→ **What is asked**
A – In the sermon below about the Pharisees' warning to Jesus, what did the magician at the Williamsburg tavern use for his tricks?
B – Mark each statement as yes or no against the sermon below about the Pharisees' warning to Jesus, and quote the deciding words: (i) The magician did his tricks from more than two feet away. (ii) Jesus sends word to King Herod that he will keep doing tomorrow what he is doing today. (iii) In Luke's Gospel, Jerusalem stands for the things of this world that feed on darkness, anxiety, and fear.
C – Write the next part of the sermon below about the Pharisees' warning to Jesus, picking up after its final sentence.

Some years ago, my family took a vacation to colonial Williamsburg, and we had dinner at one of ye olde taverns. In the middle of the meal, a patriotic magician approached the table and commenced a series of magic tricks using an orange. He was no more than two feet from me, and yet I was stupefied by the ways the orange would disappear and reappear under a coffee mug or even in my own pocket. I know how magic works, how the able magician distracts the audience from the real action, thus allowing sleight of hand. Even with that knowledge, I was an easy mark. The magician enthralled me with his distractions. He was able to change what I thought I saw.
This is what the Pharisees are up to at the beginning of today’s Gospel passage. Jesus has just finished an extended soliloquy on what Paul Borgman calls “kingdom joy,”[i] in which Jesus proclaims that there are no limits to the freedom from bondage God conveys, that God’s kingdom is like yeast hidden in bread, like a tiny mustard seed that grows to overtake the whole garden, that people will stream from east and west, from north and south, to encounter God’s grace.
Jesus’ words are granting hope to the hopeless. They are shining light in lives that have been marked by shadow. And then the Pharisees show up with their sleight of hand. They sidle up to Jesus and warn him, as if they are concerned for his safety, to quiet his message and flee King Herod, who wants to kill Jesus. We mustn’t mistake what’s going on here. With a magician’s ability to distract, the Pharisees are really saying to Jesus—and to the people gathered around him in hope—“Don’t look there! Don’t pay attention to words of grace and light. Look this way instead, because danger lurks around the corner. Shadows encroach. Be afraid, and run away!”
With waving hands and histrionic voices, the Pharisees seek to enthrall with their distraction. They want to cloud the people’s vision of the world Jesus promises with a smokescreen of darkness, anxiety, and fear.
The people must have become furtive. I can imagine the flight response welling up in them, feet fidgeting, heart rates increasing, eyes tracking the Pharisees’ waving hands. But Jesus’ eyes do not move, and his message never wavers. “Tell King Herod,” Jesus says, “That I will do tomorrow exactly what I am doing today.” Words of hope will not be silenced. Light will continue to deny the power of darkness. Love will not flee. Does that give you chills? It does me.
Jesus then does, however, add a sobering note about what awaits him because his message will not waver. He will go to Jerusalem, he alludes, and there he will die.
You see, to the things of this world that feed on darkness, anxiety, and fear, love is the ultimate threat. This is as profoundly true as it is simple. To the things of this world that feed on darkness, anxiety, and fear, love is the ultimate threat. Such things are, throughout Luke’s Gospel, symbolized by Jerusalem. And there Jesus will go, never quieting his voice as he marches into the maw of danger. Jesus will not run from Herod, as the Pharisees mockingly warn, but will run toward him, revealing in Jesus’ very person the alternative to Herod and the Pharisees and Caesar himself: love instead of fear; light instead of darkness.

→ **Data excerpt**
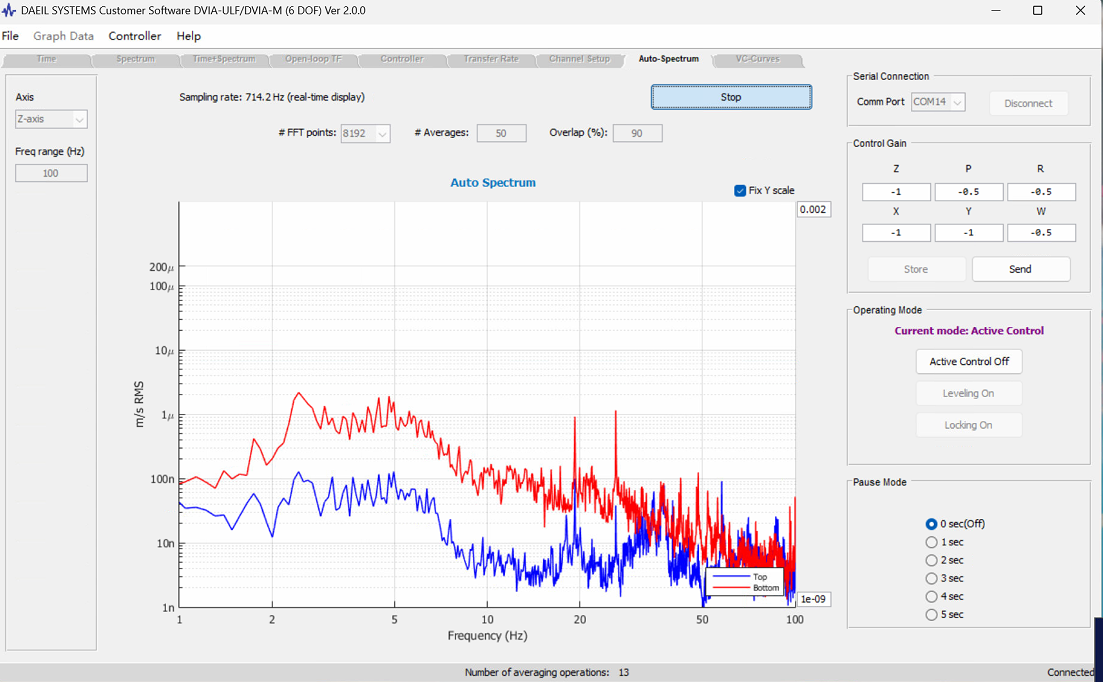This screenshot has width=1103, height=682.
Task: Send the control gain values
Action: coord(1021,269)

→ **Per-task outputs**
A – An orange.

B –
(i) No: "He was no more than two feet from me"
(ii) Yes: "“Tell King Herod,” Jesus says, “That I will do tomorrow exactly what I am doing today.”"
(iii) Yes: "Such things are, throughout Luke’s Gospel, symbolized by Jerusalem."

C –
Beginning today and repeatedly throughout Lent, as Jesus makes his way charlatans and magicians will attempt to obfuscate and trick him into abandoning grace in favor of power, even as he hangs on the cross. They’ll beg the question of him: “As the noose tightens, will you persist with these words of grace? Will you refuse to spew vitriol, to raise a hand in your own defense, to give in to the darkness around you?”
It is the Lenten question. It is a variation on the question that was asked repeatedly last week, when Satan himself tempted Jesus. And, for those of us here, the Body of Christ, it is a question asked of us. Here it is, in its most distilled form: “Are we, the disciples of Jesus, willing to deny darkness and die for love?” Are we willing to die for love?
Thank God, we know Jesus’ answer. What is ours? The death can take innumerable and daily forms, just as does the world’s darkness. In our world, social interactions, the economy, politics, indeed, religion all oftentimes seem to cast more darkness than light. It is so easy to reside in the shadows, far easier than to push it back with light. When darkness rolls over us, will we shine? Will we persist always with words of grace? Will we be willing to risk the death of relationships, our strongly-held opinions and prejudices, even our comfort and material well-being in favor of love?
At paragraphs like that, we feel the flight response well up. Our feet fidget. Our heart rates rise. Our eyes become furtive. But Jesus does not move. He will do the same tomorrow that he does today. He will march straight toward Herod—even Herod!—in love, and when they kill him, even the darkness of the grave will not smother his light. Does that give you chills? Oh, it must.
And he calls us to gather under his wing.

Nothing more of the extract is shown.